## Problem details
Report every line below that carries the word "field".

## Source material
========================

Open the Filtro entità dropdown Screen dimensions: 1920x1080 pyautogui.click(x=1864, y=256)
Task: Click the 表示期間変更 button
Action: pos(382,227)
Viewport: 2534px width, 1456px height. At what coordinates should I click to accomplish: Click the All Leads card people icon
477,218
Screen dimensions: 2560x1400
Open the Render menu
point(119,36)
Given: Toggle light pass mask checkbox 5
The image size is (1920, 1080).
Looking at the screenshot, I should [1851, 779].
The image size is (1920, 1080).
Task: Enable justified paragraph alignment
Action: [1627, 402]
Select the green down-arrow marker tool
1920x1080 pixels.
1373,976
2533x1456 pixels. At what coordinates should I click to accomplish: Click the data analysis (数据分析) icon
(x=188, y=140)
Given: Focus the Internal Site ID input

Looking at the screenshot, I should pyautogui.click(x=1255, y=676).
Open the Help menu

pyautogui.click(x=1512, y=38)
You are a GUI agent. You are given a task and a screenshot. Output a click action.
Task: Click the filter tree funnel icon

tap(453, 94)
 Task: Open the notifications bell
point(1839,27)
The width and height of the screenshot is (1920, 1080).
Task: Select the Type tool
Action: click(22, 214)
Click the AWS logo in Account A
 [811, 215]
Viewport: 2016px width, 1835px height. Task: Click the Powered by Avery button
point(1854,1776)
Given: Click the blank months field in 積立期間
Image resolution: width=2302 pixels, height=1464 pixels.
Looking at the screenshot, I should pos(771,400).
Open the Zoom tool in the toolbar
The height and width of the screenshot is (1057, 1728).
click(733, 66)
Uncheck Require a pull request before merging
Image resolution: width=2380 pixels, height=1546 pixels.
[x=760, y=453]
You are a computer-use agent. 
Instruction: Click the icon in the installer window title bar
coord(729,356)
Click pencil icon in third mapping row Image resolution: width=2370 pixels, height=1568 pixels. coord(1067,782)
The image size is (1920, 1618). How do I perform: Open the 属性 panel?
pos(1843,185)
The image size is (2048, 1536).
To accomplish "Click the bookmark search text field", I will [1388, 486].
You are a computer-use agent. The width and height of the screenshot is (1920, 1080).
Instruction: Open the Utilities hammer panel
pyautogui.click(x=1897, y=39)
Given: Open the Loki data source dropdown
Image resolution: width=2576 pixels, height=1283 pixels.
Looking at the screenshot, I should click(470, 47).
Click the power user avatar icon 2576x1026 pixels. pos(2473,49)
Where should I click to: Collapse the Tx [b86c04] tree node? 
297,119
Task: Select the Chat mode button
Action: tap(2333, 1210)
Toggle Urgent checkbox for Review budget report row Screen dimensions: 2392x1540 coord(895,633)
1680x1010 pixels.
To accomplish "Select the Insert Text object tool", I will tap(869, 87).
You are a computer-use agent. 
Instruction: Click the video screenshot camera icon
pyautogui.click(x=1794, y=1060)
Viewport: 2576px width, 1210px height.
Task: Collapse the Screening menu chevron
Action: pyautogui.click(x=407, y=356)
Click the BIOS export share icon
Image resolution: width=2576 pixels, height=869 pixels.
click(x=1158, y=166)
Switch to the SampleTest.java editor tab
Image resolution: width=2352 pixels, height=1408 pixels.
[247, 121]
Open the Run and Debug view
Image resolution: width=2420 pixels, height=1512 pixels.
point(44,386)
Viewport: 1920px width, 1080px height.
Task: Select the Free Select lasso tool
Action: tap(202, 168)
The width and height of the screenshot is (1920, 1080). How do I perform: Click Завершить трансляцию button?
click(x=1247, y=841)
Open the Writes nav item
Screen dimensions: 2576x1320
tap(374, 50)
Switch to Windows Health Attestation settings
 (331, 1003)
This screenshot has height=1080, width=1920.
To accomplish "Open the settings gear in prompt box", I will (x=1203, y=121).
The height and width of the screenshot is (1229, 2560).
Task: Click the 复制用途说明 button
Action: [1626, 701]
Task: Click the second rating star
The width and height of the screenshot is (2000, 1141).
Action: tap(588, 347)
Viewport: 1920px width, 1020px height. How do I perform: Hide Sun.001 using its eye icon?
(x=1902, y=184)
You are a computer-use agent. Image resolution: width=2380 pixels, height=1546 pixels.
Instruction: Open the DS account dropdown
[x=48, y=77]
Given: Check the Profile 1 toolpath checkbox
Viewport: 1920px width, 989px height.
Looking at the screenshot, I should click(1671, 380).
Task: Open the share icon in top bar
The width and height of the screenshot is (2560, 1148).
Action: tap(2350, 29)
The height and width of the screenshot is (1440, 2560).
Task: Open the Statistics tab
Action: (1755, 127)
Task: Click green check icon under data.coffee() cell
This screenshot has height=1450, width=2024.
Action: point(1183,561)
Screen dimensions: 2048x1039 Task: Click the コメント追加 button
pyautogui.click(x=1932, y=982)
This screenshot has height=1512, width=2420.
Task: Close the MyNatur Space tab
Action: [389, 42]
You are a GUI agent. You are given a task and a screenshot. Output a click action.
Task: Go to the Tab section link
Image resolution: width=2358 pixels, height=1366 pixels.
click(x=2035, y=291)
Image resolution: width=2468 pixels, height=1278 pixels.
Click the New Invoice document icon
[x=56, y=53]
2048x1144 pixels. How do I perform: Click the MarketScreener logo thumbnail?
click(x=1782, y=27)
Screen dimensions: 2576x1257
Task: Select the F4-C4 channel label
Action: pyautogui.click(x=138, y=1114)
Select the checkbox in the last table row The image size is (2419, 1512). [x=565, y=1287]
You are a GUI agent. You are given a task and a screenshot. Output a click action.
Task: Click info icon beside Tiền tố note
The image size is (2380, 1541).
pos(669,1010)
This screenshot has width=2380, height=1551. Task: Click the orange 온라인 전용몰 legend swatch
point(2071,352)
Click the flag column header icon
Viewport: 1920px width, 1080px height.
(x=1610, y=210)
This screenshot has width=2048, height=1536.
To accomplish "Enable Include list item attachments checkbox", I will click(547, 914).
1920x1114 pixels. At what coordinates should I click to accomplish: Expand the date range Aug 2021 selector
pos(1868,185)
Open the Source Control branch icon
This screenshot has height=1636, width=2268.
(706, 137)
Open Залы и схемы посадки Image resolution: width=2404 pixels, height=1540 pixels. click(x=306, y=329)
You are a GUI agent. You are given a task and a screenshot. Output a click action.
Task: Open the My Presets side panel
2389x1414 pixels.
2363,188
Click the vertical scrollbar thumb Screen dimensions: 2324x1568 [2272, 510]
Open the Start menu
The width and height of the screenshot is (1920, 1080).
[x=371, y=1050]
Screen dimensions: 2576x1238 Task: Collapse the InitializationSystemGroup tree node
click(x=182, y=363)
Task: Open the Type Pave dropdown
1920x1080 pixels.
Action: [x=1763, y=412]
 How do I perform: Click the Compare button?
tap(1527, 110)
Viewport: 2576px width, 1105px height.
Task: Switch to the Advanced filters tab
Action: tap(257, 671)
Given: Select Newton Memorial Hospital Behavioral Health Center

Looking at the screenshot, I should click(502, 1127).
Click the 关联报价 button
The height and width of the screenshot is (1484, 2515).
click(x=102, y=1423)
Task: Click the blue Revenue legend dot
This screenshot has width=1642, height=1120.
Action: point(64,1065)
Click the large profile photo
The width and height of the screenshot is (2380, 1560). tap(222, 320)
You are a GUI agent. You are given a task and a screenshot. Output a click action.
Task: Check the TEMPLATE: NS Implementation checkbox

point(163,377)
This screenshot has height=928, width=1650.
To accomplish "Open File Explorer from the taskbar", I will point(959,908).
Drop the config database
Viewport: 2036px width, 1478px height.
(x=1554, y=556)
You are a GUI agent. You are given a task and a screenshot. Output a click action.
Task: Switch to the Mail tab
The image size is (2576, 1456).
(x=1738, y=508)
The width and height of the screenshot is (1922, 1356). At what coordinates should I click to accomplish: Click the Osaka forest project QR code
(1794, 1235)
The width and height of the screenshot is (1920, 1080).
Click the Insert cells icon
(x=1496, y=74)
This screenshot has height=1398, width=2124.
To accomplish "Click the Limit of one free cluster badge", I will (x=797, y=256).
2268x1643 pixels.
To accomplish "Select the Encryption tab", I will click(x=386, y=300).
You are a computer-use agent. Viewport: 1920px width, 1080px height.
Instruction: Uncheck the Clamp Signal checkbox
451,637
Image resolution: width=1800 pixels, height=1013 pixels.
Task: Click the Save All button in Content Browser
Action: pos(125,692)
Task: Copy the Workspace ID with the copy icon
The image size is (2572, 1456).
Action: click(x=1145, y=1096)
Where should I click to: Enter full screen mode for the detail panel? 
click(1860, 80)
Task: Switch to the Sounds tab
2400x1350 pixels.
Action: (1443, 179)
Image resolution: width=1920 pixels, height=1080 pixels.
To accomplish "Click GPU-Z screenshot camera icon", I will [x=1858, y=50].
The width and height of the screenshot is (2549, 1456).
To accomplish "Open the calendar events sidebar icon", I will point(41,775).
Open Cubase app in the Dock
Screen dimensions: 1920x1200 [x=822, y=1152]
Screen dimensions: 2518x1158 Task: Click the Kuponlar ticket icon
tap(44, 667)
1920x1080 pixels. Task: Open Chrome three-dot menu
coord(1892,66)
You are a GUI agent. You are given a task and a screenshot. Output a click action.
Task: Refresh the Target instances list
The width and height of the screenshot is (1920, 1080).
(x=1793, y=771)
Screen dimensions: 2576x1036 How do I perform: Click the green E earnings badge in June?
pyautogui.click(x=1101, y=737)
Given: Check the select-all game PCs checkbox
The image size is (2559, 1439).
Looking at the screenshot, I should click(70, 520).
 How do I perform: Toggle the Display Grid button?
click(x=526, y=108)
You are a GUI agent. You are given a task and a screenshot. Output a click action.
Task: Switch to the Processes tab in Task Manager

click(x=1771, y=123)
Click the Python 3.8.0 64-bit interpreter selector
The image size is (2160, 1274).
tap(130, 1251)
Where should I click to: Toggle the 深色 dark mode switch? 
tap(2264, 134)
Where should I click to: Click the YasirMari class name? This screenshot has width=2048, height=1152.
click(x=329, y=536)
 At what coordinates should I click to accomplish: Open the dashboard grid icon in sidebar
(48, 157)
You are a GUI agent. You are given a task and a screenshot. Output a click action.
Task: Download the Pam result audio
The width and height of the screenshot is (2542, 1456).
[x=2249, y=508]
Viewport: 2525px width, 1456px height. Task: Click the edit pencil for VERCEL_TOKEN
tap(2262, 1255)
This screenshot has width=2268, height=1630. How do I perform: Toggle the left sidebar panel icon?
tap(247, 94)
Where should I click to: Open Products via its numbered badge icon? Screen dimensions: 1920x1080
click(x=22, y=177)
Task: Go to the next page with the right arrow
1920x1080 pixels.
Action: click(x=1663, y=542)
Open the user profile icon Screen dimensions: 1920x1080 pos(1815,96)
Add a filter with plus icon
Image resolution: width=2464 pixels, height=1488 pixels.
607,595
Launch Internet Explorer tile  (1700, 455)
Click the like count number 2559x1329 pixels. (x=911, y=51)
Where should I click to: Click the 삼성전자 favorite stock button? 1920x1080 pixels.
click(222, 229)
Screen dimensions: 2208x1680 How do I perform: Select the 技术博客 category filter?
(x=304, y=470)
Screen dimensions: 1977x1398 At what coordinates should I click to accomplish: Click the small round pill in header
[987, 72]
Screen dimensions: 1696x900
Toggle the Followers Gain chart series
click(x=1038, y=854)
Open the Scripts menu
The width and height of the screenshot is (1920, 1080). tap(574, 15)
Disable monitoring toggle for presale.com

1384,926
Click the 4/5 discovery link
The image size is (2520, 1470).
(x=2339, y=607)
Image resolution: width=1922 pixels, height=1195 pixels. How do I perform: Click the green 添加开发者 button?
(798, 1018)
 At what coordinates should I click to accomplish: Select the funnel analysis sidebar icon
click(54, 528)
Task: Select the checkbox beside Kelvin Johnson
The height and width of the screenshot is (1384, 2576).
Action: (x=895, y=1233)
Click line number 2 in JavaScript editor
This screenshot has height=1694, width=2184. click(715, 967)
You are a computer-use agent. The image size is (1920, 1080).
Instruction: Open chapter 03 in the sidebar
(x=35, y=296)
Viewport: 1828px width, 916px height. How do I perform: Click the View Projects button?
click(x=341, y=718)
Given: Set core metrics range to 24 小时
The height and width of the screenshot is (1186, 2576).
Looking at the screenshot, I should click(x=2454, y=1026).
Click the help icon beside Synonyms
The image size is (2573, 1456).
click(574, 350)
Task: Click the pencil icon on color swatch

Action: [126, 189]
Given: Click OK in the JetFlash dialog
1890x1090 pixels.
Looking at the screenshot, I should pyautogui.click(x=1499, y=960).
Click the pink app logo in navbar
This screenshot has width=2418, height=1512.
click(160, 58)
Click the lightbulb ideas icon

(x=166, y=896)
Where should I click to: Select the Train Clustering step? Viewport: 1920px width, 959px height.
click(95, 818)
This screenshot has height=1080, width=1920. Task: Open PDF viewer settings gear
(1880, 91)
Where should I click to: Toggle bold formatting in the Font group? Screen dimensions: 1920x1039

========================

## Solution to the exercise
Given: Click the blank months field in 積立期間
To accomplish "Click the bookmark search text field", I will [1388, 486].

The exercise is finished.